* _ABOUT THIS EXERCISE_: Scan the entries below for the word "will", then copy each line that holds it.

---+---

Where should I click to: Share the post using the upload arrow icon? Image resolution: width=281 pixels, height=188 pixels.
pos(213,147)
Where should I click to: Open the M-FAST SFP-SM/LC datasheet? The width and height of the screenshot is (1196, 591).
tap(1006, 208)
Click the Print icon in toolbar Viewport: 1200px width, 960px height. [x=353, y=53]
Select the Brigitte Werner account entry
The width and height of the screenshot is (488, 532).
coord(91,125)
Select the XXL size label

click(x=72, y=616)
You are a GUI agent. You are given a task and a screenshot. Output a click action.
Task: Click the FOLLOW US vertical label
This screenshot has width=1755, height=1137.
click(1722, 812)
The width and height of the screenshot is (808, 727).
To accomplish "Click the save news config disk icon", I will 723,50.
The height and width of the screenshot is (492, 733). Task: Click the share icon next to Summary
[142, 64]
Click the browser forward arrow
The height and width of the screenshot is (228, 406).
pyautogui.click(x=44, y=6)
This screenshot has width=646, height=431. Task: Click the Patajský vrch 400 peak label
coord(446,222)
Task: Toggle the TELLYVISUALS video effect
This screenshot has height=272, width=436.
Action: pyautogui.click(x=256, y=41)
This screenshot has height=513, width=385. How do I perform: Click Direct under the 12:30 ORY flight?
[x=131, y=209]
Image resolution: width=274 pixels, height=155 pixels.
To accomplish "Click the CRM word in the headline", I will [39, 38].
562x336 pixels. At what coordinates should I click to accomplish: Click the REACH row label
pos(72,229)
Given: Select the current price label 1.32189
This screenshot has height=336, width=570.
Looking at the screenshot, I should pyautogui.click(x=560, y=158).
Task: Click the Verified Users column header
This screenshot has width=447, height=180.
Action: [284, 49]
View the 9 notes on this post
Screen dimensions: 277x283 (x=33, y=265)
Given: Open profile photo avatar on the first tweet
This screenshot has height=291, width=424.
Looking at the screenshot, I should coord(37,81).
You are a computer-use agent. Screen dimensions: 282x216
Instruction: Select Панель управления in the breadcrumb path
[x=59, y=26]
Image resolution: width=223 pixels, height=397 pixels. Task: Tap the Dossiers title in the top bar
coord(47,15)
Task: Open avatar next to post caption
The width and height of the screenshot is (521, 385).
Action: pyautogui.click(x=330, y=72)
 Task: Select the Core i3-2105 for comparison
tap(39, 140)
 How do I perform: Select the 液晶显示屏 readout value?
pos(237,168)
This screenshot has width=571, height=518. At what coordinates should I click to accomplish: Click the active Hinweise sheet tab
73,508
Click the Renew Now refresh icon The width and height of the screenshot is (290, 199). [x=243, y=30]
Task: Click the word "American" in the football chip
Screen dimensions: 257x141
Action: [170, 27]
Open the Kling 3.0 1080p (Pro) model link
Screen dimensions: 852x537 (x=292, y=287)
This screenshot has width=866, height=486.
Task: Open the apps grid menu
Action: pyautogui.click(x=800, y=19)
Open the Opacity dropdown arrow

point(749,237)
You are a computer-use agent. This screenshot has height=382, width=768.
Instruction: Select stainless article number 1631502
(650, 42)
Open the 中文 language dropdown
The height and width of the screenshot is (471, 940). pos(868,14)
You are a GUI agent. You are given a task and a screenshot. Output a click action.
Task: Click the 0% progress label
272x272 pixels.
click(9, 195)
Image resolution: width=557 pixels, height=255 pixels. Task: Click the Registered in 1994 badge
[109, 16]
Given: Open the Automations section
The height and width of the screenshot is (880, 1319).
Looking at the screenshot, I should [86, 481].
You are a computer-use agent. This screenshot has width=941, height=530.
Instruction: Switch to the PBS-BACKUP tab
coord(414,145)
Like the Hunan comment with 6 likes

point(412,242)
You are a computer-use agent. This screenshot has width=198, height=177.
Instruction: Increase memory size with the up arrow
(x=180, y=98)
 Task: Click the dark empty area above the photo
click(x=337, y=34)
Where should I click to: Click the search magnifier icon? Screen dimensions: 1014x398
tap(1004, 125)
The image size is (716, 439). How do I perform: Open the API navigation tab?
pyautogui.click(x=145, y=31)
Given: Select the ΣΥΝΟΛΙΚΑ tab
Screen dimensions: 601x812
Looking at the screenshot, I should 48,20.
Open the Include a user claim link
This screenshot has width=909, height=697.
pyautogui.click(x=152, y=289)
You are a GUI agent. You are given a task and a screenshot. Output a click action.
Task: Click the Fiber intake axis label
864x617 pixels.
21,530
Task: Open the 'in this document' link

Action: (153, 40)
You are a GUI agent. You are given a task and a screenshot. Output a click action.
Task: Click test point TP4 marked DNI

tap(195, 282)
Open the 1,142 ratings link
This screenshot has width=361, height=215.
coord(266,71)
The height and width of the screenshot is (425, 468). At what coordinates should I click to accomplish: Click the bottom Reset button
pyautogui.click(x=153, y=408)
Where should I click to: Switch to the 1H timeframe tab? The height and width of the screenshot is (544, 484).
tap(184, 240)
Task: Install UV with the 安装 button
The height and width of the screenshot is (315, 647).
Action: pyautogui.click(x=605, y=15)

---+---

* _SOLUTION FOR THIS EXERCISE_:
To accomplish "Click the save news config disk icon", I will 723,50.
To accomplish "Click the CRM word in the headline", I will [39, 38].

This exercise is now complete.